Monday, October 15, 2007

RESTING/ UNEMPLOYED?

PLEASE NOTE: new email address lerner70@btinternet.com Would be glad to hear from you.

The season is finally over a week or two before the clocks go back and, although the alarm went off at six as usual this morning (so I could take my brother to Waterloo for his train and before the congestion charge kicks in) unemployment beckons. If there is just one booking in the diary then you can truthfully say you are 'between engagements' (commercial not romantic) or, as the acting profession, has it ' resting', although this does imply a degree of desperation.

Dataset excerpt
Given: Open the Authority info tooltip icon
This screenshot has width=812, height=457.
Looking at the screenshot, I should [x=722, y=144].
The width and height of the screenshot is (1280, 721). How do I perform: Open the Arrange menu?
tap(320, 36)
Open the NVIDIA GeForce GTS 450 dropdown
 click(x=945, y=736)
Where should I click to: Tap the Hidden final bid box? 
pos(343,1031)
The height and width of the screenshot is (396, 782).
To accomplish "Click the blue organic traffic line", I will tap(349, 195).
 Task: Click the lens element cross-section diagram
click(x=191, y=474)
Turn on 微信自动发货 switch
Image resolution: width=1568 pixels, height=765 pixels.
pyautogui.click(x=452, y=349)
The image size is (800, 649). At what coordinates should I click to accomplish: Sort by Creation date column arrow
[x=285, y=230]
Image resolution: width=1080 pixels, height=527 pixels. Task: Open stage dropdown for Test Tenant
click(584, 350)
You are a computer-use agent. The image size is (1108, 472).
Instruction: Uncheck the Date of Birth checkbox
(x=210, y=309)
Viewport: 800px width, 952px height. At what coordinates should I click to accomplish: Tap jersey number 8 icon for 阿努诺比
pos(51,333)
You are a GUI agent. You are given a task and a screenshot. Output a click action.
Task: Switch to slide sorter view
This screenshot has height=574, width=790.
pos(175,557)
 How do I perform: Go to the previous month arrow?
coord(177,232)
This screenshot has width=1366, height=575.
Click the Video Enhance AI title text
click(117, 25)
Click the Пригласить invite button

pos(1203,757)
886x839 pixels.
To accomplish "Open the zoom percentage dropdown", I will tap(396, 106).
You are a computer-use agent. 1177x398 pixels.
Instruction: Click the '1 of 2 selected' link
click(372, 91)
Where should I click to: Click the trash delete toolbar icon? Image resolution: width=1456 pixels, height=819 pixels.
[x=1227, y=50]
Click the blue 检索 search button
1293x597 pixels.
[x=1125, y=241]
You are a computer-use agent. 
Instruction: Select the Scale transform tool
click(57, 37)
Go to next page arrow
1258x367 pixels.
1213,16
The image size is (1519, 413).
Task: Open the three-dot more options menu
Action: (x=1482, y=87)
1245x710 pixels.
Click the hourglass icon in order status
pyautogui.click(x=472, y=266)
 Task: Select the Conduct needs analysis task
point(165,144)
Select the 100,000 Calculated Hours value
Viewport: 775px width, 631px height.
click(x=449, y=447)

### WHAT NEEDS TO BE DONE:
Answer these questions about the "RESTING/ UNEMPLOYED?" post.
1. What new email address does it give?
2. At what time did the alarm go off that morning?
3. What word does the acting profession use for being between engagements?

### CORRECT RESPONSE:
1. lerner70@btinternet.com
2. Six
3. Resting